Research Report 2008

The holy grail of investing

No, it doesn’t involve coconuts or rabbits or the comedy of Monty Python. It’s a simple but elusive concept for those who play the stock market. Low risk, high return — a dream for most investors. Memorial’s Dr. Jim Stacey, a physicist by trade, took a visual approach to a mathematical problem.

Can the shape of a bell curve answer the question that traditional economic formulas can’t?

Initially thrown off by early research in his MBA studies, Dr. Stacey was ready to throw out the idea until his supervisor encouraged him to approach it in a new way. Soon he was analyzing the peaks of the bell curve and exploring some fundamental questions about the nature of risk, giving new insights to a long-lived puzzle.

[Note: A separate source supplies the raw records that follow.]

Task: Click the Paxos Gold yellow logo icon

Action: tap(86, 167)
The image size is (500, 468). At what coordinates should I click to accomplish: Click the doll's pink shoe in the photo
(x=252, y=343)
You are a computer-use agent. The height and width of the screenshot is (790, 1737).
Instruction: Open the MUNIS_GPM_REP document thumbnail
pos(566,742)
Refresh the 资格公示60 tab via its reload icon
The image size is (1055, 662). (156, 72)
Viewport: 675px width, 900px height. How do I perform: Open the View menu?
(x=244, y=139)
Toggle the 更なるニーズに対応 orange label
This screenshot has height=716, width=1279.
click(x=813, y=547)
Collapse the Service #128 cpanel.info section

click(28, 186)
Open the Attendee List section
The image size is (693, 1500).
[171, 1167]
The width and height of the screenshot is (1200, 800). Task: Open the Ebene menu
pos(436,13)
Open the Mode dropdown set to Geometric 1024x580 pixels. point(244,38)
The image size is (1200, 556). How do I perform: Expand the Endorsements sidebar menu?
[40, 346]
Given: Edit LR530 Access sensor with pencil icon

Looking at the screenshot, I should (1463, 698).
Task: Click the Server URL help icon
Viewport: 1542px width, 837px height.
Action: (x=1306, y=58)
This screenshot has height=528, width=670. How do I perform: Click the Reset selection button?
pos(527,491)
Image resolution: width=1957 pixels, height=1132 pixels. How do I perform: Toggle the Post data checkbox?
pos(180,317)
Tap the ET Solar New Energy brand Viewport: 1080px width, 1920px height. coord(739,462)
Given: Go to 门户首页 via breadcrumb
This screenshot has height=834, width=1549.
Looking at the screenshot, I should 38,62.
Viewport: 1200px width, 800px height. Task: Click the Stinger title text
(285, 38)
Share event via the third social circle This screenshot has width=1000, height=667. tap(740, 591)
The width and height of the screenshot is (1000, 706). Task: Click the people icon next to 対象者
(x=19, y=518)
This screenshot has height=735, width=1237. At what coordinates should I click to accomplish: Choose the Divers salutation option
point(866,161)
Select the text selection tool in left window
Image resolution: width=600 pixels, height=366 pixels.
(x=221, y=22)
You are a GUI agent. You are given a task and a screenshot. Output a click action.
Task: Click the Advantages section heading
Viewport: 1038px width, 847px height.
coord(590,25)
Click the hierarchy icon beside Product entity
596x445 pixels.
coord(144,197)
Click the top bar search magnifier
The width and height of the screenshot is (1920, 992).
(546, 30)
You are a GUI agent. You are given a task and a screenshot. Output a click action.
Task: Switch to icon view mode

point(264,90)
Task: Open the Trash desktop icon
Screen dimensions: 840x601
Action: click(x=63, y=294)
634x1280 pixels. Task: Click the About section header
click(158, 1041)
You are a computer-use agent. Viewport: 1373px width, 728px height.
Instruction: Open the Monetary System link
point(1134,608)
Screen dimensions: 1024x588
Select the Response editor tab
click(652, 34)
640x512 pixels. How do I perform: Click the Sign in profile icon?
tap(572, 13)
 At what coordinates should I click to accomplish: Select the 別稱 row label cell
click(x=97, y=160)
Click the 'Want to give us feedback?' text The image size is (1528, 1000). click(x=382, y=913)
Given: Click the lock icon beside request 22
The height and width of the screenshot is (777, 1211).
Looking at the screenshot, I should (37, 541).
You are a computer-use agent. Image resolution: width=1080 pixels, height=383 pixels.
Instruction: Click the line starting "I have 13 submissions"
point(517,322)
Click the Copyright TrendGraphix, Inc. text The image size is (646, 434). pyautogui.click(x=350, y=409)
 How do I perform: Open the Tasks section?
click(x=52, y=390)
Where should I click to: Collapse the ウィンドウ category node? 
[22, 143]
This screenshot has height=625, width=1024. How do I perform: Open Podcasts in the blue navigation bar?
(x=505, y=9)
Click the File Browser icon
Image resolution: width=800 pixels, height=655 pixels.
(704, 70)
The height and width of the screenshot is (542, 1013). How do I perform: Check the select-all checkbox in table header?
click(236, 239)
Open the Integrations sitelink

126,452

Dr. Stacey, a recent MBA graduate, wanted to apply computation and mathematical analysis to markets. “What's interesting about finance and studying the behaviour of markets is it's like a new frontier,” he said. “It's a fascinating subject. It's not a physical science, but a social science with rational and irrational components to it.”

His research interest led to a paper for an investments class that looked for a new way to determine the measure of risk in a portfolio. Instead of focusing only on standard deviation when measuring risk, Dr. Stacey looked at the kurtosis, or shape, of the distribution.

Normally in finance, risk is measured by assessing the standard deviation of stock performance. By looking at the shape of the bell curve, Dr. Stacey was hoping to discover something new. “If you picture a bell curve, risky stocks tend to have wide peaks and relatively skinny tails. I wanted to figure out if a distribution has a fat tail, is it riskier than or not as risky as a normal distribution? I wanted to look at shape as a dimension of risk to optimize portfolios.”

Stocks with fat tails are generally more risky, but a narrow peak means that the fluctuations of that stock are smaller. By combining these two properties, the stocks mimic a low-risk portfolio with significantly fewer stocks than you would need if you were combining stocks following the traditional method of portfolio optimization.

“This research may eventually lead to a viable investment strategy, and it has created a number of interesting questions that remain open. Is it possible to find a meaningful number of stocks with these properties? I found that when combined, many stocks followed the normal statistical shape. It was difficult to find stocks with a narrow peak and fat tails when combined,” he explained.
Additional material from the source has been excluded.